- _Task directions_
Reproduce the material that follows, please, but only from its first line to the line containing "Given: Select the", inclusive.

- _Available data_

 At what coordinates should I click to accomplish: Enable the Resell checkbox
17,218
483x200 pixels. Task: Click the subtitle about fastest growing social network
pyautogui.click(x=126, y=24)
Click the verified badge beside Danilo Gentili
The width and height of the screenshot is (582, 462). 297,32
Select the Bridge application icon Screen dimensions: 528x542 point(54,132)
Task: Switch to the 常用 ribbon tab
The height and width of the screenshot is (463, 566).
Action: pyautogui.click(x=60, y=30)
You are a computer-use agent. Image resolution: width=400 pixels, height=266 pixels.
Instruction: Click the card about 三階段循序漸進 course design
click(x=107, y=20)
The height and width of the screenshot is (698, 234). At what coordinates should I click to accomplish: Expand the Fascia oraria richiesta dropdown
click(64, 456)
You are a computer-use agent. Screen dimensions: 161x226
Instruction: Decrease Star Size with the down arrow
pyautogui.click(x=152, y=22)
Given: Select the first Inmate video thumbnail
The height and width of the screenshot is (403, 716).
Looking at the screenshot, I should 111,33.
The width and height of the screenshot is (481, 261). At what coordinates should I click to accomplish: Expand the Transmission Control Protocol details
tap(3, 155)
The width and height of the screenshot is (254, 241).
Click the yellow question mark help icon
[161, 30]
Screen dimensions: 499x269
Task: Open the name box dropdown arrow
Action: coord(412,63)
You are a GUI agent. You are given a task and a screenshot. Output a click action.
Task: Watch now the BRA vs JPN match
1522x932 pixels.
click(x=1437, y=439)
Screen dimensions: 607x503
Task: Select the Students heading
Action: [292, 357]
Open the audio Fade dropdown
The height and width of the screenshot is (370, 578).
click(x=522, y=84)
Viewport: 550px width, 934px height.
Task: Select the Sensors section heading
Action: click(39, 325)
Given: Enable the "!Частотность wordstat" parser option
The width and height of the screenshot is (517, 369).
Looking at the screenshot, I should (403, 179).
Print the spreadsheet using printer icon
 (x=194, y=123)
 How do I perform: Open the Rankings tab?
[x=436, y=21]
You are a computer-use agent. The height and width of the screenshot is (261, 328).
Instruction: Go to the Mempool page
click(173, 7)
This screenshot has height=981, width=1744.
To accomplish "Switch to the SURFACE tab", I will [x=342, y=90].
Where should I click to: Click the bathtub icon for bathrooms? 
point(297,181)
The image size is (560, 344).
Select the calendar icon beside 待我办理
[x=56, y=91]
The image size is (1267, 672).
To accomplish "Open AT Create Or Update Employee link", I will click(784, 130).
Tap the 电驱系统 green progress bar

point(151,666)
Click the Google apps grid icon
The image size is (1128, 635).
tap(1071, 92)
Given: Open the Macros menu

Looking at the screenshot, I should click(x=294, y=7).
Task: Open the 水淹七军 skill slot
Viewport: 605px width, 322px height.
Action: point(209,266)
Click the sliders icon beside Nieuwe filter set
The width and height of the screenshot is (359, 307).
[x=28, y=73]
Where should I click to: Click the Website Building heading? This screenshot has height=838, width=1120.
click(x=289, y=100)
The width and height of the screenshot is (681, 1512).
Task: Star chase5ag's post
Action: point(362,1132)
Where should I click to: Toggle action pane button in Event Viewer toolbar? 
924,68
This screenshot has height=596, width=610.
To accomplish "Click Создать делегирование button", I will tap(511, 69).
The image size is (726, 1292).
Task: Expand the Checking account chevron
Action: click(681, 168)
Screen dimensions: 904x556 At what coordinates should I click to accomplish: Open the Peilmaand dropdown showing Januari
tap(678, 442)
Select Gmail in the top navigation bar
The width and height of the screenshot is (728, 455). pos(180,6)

- _Exercise answer_
 At what coordinates should I click to accomplish: Enable the Resell checkbox
17,218
483x200 pixels. Task: Click the subtitle about fastest growing social network
pyautogui.click(x=126, y=24)
Click the verified badge beside Danilo Gentili
The width and height of the screenshot is (582, 462). 297,32
Select the Bridge application icon Screen dimensions: 528x542 point(54,132)
Task: Switch to the 常用 ribbon tab
The height and width of the screenshot is (463, 566).
Action: pyautogui.click(x=60, y=30)
You are a computer-use agent. Image resolution: width=400 pixels, height=266 pixels.
Instruction: Click the card about 三階段循序漸進 course design
click(x=107, y=20)
The height and width of the screenshot is (698, 234). At what coordinates should I click to accomplish: Expand the Fascia oraria richiesta dropdown
click(64, 456)
You are a computer-use agent. Screen dimensions: 161x226
Instruction: Decrease Star Size with the down arrow
pyautogui.click(x=152, y=22)
Given: Select the first Inmate video thumbnail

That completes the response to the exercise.